Nothing but the lines from the one containing "You are a GUI" to the end of the data should be copied, exactly, and the pictures stay out.

════════

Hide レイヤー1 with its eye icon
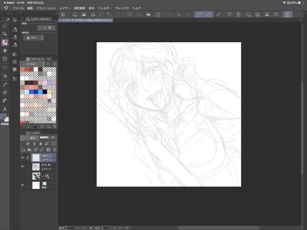pyautogui.click(x=22, y=167)
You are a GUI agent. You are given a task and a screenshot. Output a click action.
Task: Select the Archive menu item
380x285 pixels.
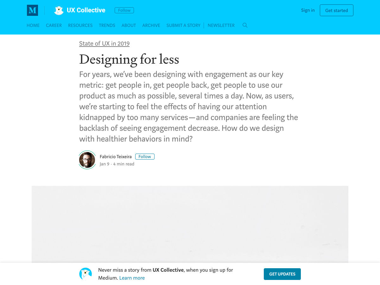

════════

• TASK OUTPUT
You are a GUI agent. You are given a task and a screenshot. Output a click action.
Task: Select the Archive menu item
380x285 pixels.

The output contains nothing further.